As quid mentioned, Klyve and I have done some computational investigations on Fibonacci-Wieferich/Wall-Sun-Sun primes. In particular, we collected all primes $p < 9.7\times10^{14}$ such that $F_{p-(p/5)} \equiv Ap \pmod{p^2}$ with $|A| < 2\times10^6$. I've just crunched our data for primes in the range from $6.5\times10^{14}$ to $9.5\times10^{14}$ to see if the incidence of small values of $A$ matches the Crandall–Dilcher–Pomerance heuristic. Here are the results:

$$\begin{matrix} p \in [6.5\times10^{14},7.0\times10^{14}) & : & 2112 & 2085 & 2083 & 2155 & 2170.39 \cr p \in [7.0\times10^{14},7.5\times10^{14}) & : & 1905 & 1915 & 2021 & 1953 & 2016.36 \cr p \in [7.5\times10^{14},8.0\times10^{14}) & : & 1867 & 1854 & 1781 & 1870 & 1882.50 \cr p \in [8.0\times10^{14},8.5\times10^{14}) & : & 1768 & 1779 & 1707 & 1669 & 1765.11 \cr p \in [8.5\times10^{14},9.0\times10^{14}) & : & 1598 & 1561 & 1650 & 1686 & 1661.35 \cr p \in [9.0\times10^{14},9.5\times10^{14}) & : & 1568 & 1592 & 1519 & 1556 & 1568.96 \cr \end{matrix}$$

The first four columns report the count of primes $p$ in the given interval whose corresponding $A$ values lie in the respective intervals $(-2\times10^6,-10^6)$, $(-10^6,0)$, $(0,10^6)$, and $(10^6,2\times10^6)$. The last column represents the value predicted by the Crandall–Dilcher–Pomerance heuristic (namely $10^6\log\left(\frac{\log y}{\log x}\right)$ for the interval from $x$ to $y$).

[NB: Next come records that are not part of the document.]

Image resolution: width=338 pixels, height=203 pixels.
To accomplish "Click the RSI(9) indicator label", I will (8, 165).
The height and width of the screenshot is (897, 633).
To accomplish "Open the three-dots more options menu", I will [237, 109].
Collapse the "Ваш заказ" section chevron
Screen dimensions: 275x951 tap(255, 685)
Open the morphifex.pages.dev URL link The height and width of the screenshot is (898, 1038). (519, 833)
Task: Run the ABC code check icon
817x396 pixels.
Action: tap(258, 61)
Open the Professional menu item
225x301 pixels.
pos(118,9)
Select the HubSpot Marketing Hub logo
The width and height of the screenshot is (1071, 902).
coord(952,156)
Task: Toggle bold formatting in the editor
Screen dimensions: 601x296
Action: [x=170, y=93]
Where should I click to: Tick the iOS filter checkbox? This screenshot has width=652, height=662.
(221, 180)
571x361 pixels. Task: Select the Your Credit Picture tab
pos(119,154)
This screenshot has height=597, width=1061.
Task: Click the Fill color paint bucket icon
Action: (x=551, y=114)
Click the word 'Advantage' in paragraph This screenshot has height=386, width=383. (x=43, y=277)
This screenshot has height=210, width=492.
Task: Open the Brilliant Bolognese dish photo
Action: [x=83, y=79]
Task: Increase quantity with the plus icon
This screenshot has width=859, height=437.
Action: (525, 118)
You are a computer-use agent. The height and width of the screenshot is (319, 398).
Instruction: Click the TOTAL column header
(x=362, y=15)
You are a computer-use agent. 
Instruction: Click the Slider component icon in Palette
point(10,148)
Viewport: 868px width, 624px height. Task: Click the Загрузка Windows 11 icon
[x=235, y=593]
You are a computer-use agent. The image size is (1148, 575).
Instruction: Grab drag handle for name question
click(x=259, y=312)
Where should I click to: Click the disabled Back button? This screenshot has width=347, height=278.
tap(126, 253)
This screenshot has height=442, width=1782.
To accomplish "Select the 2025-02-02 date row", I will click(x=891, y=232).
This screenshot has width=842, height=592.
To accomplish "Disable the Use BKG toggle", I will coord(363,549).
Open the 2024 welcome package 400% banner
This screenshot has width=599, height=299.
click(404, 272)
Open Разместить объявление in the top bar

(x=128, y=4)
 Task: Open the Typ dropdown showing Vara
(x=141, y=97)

The agreement between experimental data and theoretical values is pretty good. If I understand Klaška's adjustment correctly, he proposes an expected count of roughly half that proposed by the Crandall–Dilcher–Pomerance heuristic. Thus, the data does not appear to support Klaška's modified heuristic. However, note that Klaška's argument is specifically for the special value $A = 0$, so the above data does not invalidate his proposed estimate.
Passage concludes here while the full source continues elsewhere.